5 trends for unified communications

* Unified communications move beyond being a horizontal application to one focused on the contact center

Now we've had time to digest the announcements made at VoiceCon 2008, there are five sets of trends that we've observed. These include perspectives on pure-play VoIP, the move from horizontal to vertical to role-based solutions, unified communications and contact center convergence, and the yet-to-emerge importance of mobile VoIP and mobile unified communications.

1. Pure-play VoIP is so “yesterday.” The chorus of voices singing about how VoIP “is not a matter of if but when” seems to be relegated to the back of the auditorium, probably because VoIP adoption is pretty much a done deal for most enterprises - or at least a deal in progress.

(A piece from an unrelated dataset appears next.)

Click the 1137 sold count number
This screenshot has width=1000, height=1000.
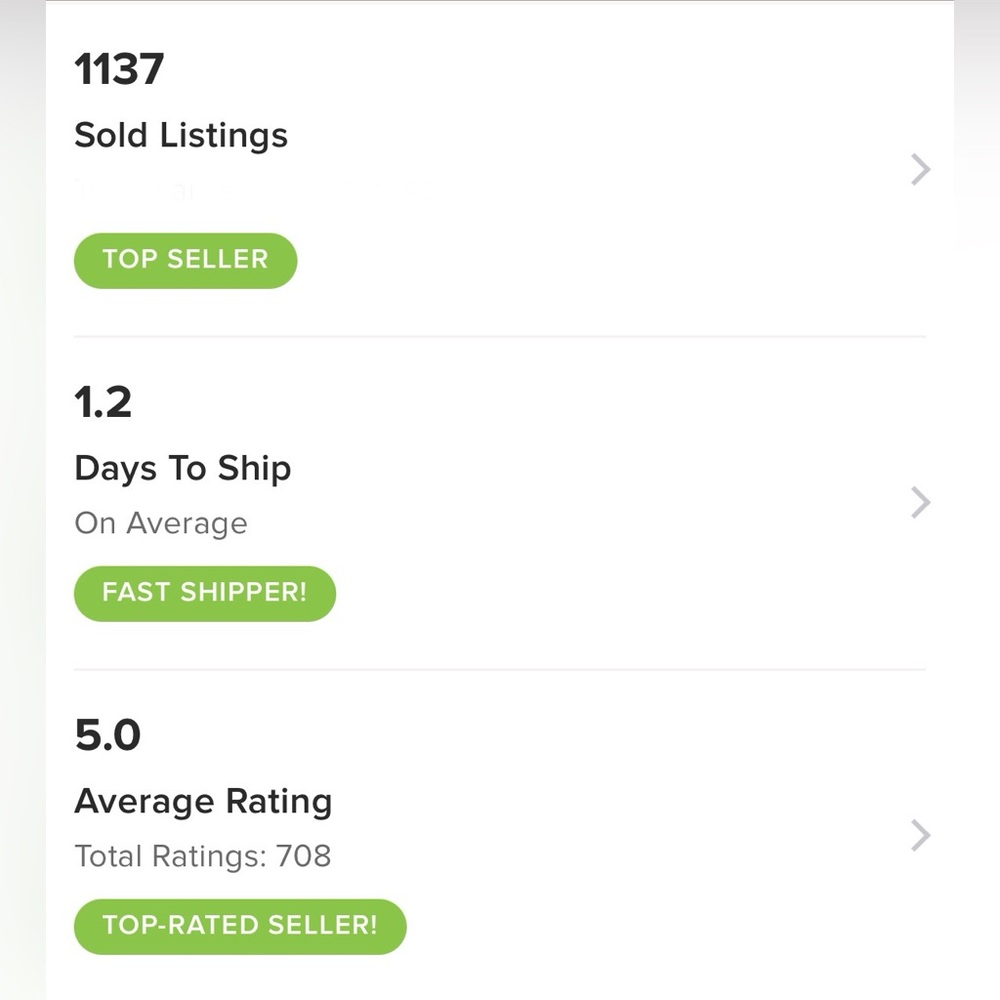click(119, 69)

2. User roles within a vertical market are evolving: When VoIP and IP telephony application first emerged, vendors focused on voice as a horizontal application, followed by a focus on vertical applications and vertical markets. The industry seems now to have taken the focus one step further to look at the roles of individual players within a vertical market.

3. Unified communications is so “today.” With development largely done and marketing and sales campaigns already focused, now enterprises are in the middle of defining how unified communications can bring benefit to business processes. The biggest unified communications news coming out of VoiceCon was Microsoft and IBM agreeing to work on interoperability. Still missing is the answer to how to bring unified communications benefit for inter-company, business-to-business processes.

4. Unified communications in the contact center: Unified communications systems have moved beyond being a horizontal enterprise application to focus on the contact center market, perhaps opening the door for unified communications targeted toward business-to-business and business-to-consumer opportunities.

5. Mobile VoIP and Mobile unified communications: Mobile VoIP is so “tomorrow.” We're waiting for service providers and enterprise communications systems suppliers to work together to take advantage of 3G wireless infrastructure builds. And, while announcements from Nortel and others show that mobile unified communications is on the drawing board, mobile unified communications is still in the distant future.